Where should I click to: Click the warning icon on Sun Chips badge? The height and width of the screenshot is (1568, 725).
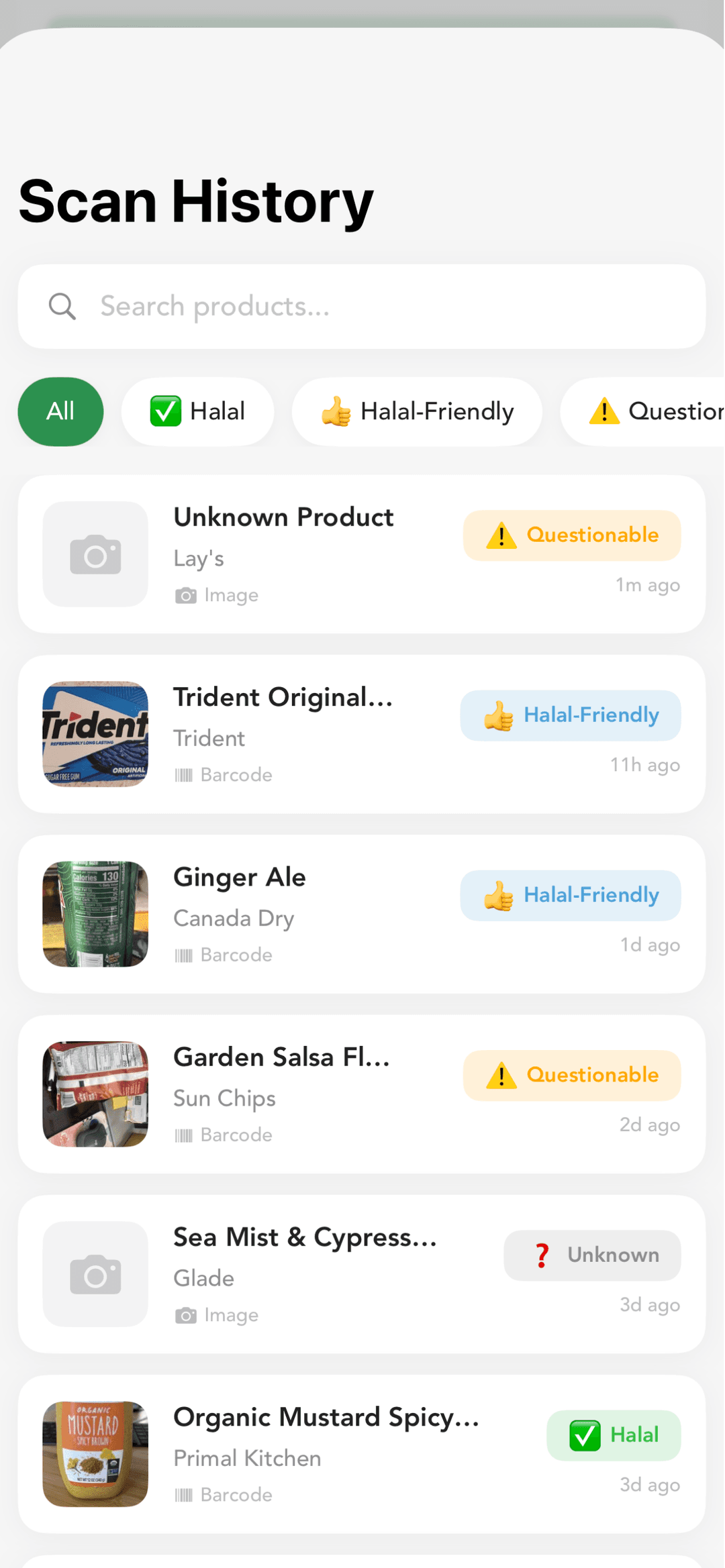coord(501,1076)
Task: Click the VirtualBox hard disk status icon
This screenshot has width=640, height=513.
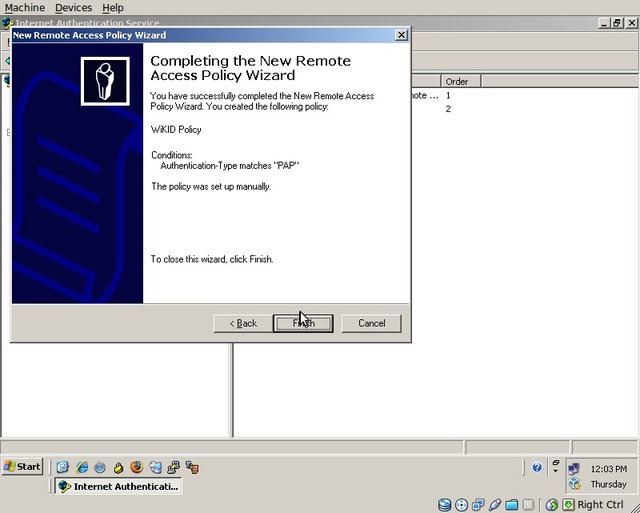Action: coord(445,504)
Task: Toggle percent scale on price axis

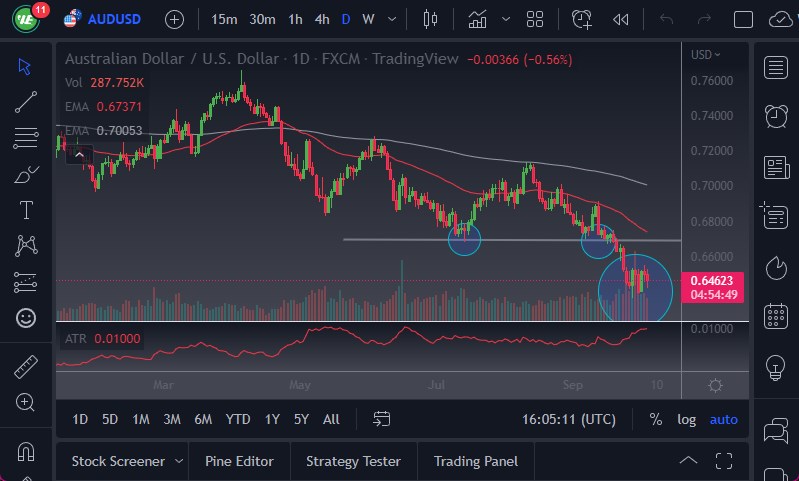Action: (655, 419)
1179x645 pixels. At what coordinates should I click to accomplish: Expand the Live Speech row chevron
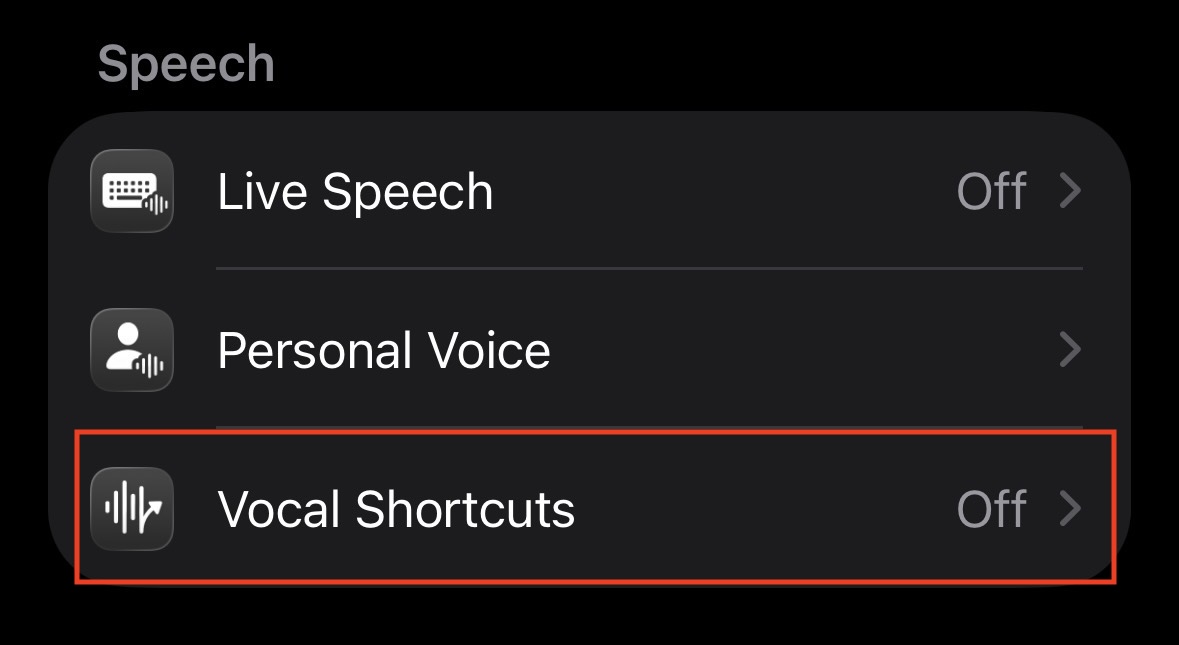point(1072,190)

Set problem »
Convert the records above into a numbered list with one line per item, skipping blank lines. Leave the pictures out.

Result of the task »
1. Where should I click to: Click the warning icon on Sun Chips badge? The height and width of the screenshot is (1568, 725).
2. coord(501,1076)
3. Task: Click the VirtualBox hard disk status icon
4. This screenshot has width=640, height=513.
5. Action: coord(445,504)
6. Task: Toggle percent scale on price axis
7. Action: (655, 419)
8. 1179x645 pixels. At what coordinates should I click to accomplish: Expand the Live Speech row chevron
9. point(1072,190)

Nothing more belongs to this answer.